Data for this task

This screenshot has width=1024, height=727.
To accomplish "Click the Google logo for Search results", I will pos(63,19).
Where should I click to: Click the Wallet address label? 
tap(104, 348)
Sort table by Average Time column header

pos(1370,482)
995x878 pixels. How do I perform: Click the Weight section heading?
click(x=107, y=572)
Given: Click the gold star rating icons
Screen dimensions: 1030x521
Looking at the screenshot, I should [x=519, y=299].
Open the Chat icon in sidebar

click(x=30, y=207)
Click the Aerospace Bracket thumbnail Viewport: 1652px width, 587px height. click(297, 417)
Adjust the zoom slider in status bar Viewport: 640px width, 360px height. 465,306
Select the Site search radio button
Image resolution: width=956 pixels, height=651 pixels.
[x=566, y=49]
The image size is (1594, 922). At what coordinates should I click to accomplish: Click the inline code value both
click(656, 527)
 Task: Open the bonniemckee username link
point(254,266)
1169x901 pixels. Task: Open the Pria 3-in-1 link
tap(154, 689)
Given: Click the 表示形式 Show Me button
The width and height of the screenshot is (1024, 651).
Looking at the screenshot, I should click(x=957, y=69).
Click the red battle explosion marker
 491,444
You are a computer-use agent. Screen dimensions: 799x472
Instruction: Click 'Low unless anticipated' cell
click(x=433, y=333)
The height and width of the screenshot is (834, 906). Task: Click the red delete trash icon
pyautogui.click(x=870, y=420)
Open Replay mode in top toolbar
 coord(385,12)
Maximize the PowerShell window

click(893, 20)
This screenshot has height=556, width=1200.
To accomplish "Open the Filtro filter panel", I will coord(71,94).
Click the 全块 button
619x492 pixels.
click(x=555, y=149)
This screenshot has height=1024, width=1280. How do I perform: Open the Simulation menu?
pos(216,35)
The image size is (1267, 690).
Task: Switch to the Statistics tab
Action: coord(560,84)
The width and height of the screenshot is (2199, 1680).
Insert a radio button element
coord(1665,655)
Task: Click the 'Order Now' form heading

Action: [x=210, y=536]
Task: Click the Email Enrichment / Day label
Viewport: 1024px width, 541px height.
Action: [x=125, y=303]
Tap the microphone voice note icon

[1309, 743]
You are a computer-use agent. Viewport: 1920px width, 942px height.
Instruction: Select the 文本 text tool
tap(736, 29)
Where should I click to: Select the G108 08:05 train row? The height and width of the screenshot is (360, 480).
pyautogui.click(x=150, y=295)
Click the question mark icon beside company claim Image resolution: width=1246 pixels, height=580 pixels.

Exercise requirements
Up to and including the last line above, starting with the line that contains "Click the red battle explosion marker", return each line exactly and nothing else.

Final answer
Click the red battle explosion marker
 491,444
You are a computer-use agent. Screen dimensions: 799x472
Instruction: Click 'Low unless anticipated' cell
click(x=433, y=333)
The height and width of the screenshot is (834, 906). Task: Click the red delete trash icon
pyautogui.click(x=870, y=420)
Open Replay mode in top toolbar
 coord(385,12)
Maximize the PowerShell window

click(893, 20)
This screenshot has height=556, width=1200.
To accomplish "Open the Filtro filter panel", I will coord(71,94).
Click the 全块 button
619x492 pixels.
click(x=555, y=149)
This screenshot has height=1024, width=1280. How do I perform: Open the Simulation menu?
pos(216,35)
The image size is (1267, 690).
Task: Switch to the Statistics tab
Action: coord(560,84)
The width and height of the screenshot is (2199, 1680).
Insert a radio button element
coord(1665,655)
Task: Click the 'Order Now' form heading

Action: [x=210, y=536]
Task: Click the Email Enrichment / Day label
Viewport: 1024px width, 541px height.
Action: [x=125, y=303]
Tap the microphone voice note icon

[1309, 743]
You are a computer-use agent. Viewport: 1920px width, 942px height.
Instruction: Select the 文本 text tool
tap(736, 29)
Where should I click to: Select the G108 08:05 train row? The height and width of the screenshot is (360, 480).
pyautogui.click(x=150, y=295)
Click the question mark icon beside company claim Image resolution: width=1246 pixels, height=580 pixels.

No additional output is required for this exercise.